Matanya kini mencari orang orang yang kata nya mengintai dia dari jarak jauh, tapi dia sama sekali tak menemukannya sedikit pun. Bahkan tak mengenali satu orang pun yang ada di sana.
Sarah tak terlalu ambil pusing dia kini berjalan menuju rumahnya tempat di mana semua rencana sudah menunggu di sana, semua rencana yang sudah tersusun rapi di sana.
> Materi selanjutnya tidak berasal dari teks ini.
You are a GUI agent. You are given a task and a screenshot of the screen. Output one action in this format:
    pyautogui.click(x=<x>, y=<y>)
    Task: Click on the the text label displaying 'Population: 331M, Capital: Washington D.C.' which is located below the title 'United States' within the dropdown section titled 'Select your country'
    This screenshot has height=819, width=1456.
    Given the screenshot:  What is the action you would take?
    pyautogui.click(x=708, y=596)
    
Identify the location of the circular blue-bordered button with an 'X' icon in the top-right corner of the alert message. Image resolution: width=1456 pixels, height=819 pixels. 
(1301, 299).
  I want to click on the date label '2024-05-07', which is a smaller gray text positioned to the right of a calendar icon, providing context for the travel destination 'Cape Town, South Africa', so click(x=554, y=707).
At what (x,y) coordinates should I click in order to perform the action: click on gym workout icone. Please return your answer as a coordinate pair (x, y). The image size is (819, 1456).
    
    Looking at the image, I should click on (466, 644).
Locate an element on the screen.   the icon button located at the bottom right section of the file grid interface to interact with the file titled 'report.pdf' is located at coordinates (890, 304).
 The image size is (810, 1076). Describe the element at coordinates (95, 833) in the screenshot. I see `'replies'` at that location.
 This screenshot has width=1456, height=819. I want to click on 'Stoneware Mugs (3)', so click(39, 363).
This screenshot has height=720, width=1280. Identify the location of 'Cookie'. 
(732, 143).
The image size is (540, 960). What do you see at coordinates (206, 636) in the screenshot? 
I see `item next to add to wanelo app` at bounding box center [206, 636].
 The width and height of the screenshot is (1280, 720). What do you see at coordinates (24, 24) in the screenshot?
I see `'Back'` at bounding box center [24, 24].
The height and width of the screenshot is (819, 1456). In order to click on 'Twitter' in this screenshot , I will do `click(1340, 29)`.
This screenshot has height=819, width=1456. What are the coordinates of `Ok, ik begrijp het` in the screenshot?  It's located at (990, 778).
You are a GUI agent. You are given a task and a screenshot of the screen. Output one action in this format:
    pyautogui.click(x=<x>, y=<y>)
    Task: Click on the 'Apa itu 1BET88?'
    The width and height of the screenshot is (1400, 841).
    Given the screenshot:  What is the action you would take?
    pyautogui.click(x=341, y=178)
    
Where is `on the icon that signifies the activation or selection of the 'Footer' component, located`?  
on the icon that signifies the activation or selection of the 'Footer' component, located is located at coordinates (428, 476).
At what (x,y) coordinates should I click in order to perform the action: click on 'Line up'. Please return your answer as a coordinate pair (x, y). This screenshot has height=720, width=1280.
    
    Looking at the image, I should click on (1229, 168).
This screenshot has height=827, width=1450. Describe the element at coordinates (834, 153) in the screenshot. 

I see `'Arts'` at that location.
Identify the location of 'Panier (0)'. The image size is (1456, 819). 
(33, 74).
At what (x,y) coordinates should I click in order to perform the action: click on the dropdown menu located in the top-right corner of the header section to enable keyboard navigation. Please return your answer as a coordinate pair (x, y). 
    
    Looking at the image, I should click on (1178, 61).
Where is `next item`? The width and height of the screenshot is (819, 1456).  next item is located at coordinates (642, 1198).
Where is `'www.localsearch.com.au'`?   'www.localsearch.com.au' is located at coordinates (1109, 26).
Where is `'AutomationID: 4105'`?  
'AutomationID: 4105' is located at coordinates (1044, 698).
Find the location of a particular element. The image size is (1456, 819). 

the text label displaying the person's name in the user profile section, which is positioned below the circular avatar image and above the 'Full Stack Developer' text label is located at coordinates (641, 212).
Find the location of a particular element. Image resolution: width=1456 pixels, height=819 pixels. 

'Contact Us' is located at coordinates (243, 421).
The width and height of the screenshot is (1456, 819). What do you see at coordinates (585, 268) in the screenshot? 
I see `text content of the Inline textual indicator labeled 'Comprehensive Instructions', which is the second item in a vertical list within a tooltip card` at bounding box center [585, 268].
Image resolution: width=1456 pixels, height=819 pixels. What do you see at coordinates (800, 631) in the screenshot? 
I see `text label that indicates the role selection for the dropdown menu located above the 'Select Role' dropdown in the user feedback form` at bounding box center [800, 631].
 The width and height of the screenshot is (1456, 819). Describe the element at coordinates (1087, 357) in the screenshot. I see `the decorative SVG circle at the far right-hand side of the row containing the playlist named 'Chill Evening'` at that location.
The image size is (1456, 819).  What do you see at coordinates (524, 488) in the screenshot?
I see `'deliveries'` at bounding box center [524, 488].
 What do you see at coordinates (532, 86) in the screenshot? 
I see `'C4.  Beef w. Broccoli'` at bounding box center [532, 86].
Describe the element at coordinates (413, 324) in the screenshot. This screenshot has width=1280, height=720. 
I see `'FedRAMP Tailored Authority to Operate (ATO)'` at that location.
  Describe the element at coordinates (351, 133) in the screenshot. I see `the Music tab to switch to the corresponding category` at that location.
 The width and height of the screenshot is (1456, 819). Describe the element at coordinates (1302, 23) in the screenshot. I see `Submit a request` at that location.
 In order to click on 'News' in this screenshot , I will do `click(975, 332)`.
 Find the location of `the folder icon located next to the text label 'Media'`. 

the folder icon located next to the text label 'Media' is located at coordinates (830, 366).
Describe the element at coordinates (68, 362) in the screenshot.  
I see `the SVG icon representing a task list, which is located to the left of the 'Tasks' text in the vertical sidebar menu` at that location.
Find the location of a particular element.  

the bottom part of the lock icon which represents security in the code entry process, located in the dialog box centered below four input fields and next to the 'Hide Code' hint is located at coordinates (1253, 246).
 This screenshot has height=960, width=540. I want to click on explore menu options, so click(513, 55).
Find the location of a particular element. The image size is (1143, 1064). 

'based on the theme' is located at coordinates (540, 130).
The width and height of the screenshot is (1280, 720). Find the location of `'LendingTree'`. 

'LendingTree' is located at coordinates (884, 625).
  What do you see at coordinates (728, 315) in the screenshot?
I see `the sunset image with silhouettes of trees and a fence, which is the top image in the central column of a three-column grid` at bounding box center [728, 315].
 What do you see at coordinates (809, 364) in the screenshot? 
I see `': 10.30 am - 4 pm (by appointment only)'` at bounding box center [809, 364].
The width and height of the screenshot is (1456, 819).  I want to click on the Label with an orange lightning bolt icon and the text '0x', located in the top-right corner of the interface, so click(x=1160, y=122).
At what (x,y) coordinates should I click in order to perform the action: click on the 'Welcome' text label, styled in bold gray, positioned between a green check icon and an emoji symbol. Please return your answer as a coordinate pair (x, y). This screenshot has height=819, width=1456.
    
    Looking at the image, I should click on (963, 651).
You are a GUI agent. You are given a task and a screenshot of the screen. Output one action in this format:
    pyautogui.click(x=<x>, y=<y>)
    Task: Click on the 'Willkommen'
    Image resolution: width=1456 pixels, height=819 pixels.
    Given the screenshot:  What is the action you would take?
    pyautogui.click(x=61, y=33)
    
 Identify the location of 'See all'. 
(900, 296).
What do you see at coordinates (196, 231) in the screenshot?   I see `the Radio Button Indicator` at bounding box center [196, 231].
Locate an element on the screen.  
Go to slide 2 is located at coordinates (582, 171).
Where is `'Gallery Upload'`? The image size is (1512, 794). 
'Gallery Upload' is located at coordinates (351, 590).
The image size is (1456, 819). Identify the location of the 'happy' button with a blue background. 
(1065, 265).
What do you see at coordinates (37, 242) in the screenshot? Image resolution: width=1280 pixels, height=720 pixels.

Sarah kini berjalan kaki menikmati setiap udara segar yang dia hirup.
" Target bergerak dan saya melihatnya..." Seorang telah berkomunikasi dengan beberapa orang orang yang juga ikut serta mengintai Sarah dari jarak jauh.
" Saya juga melihatnya..." Jawabnya dengan pelan.
Bahkan di setiap jalan dia pulang semua orang telah tersebar di sana, penyamaran itu pun tak dapat di ketahui oleh Sarah sendiri karena mereka sama saja dengan beberapa orang yang berlalu lalang di sekitar sana.
Sarah berjalan dengan tenang tak ada pemikiran yang membuatnya takut dia tetap berjalan seperti biasanya.
Mereka mengatakan bahwa orang orang nya akan tersebar di jalan ku pulang tapi kenapa aku tak merasakan bahwa aku sedang di perhatikan oleh orang orang Bryan? apa memang mereka hanya berbohong yang mengatakan bahwa aku sedang di intai oleh orang orang nya.
Sarah bingung selama perjalanan pulang dia tak merasakan bahwa ada orang yang menatap ke arahnya ataupun mengikutinya. Dia biasa berjalan dengan orang orang asing yang tak dia kenal tapi dia tak sedikit pun merasakan bahwa ada orang yang mengikutinya ataupun memperhatikannya.